WHAT IS NEEDED:
Make an exact copy of the lines from the one containing "You are a computer-use" through the end of the material, including both ends but no pictures.

EXERCISE DATA:
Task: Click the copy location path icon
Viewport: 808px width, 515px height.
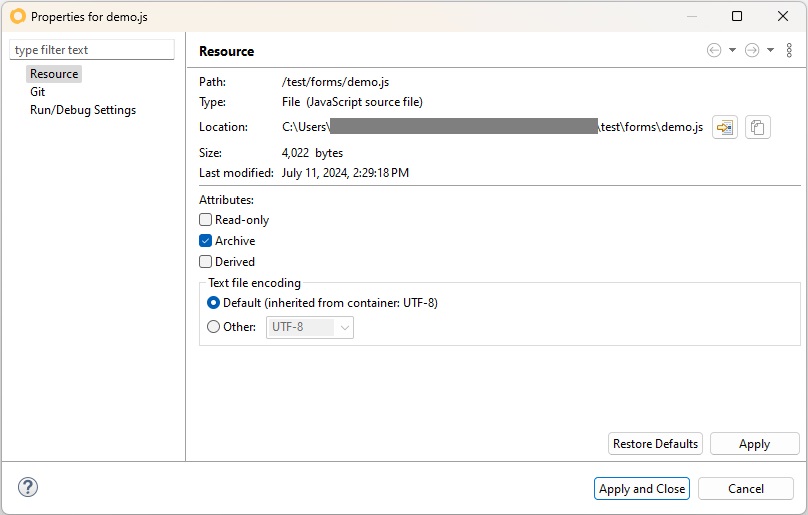Action: click(x=758, y=127)
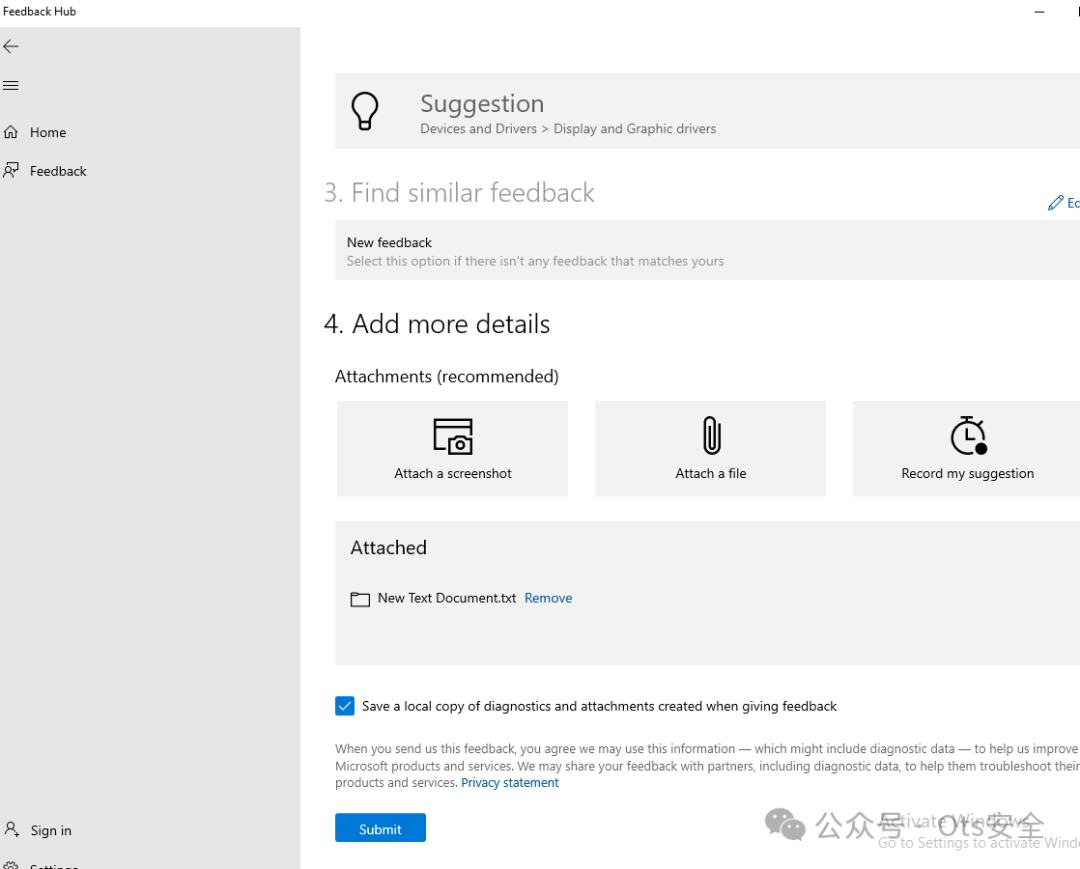Click the stopwatch Record my suggestion icon

(968, 436)
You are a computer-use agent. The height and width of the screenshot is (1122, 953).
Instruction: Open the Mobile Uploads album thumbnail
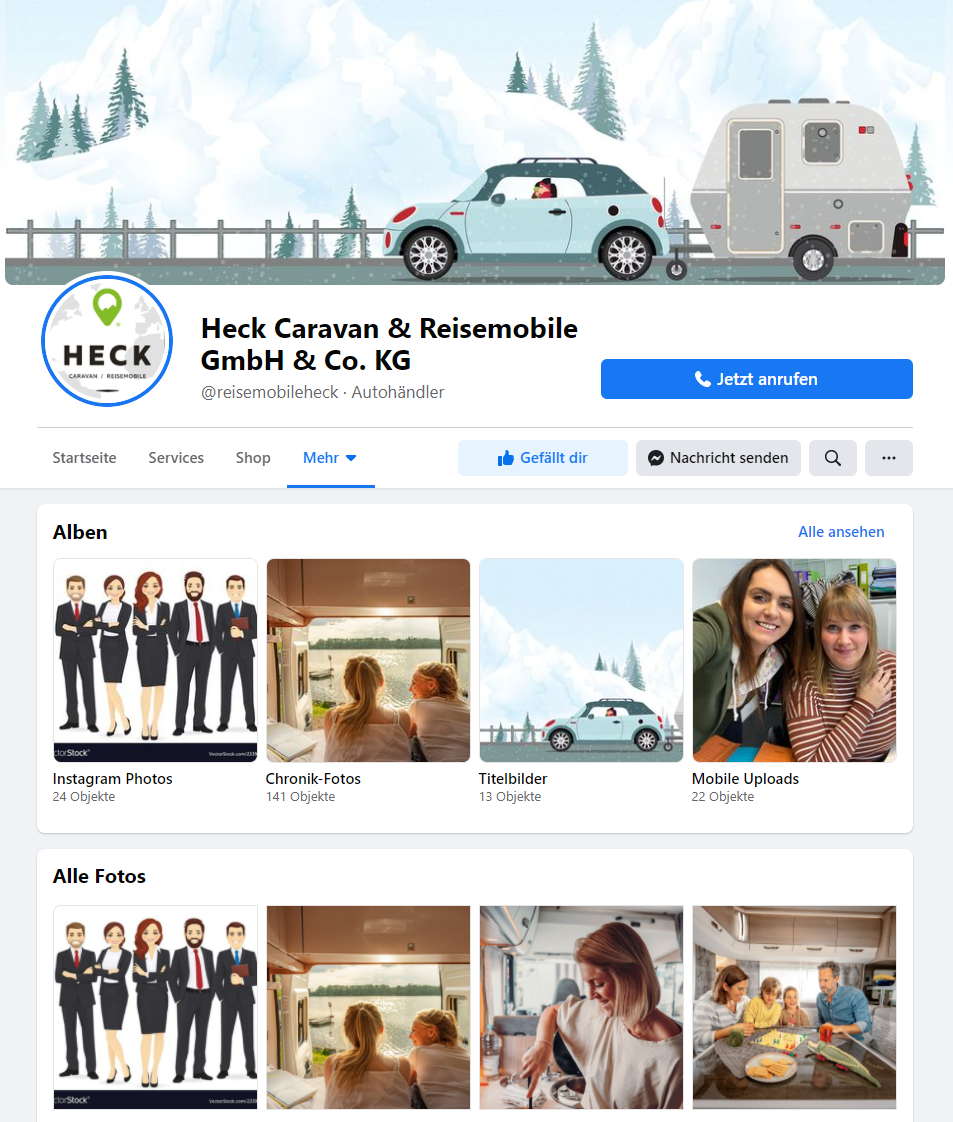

RESULT OF THE EXERCISE:
You are a computer-use agent. The height and width of the screenshot is (1122, 953).
Instruction: Open the Mobile Uploads album thumbnail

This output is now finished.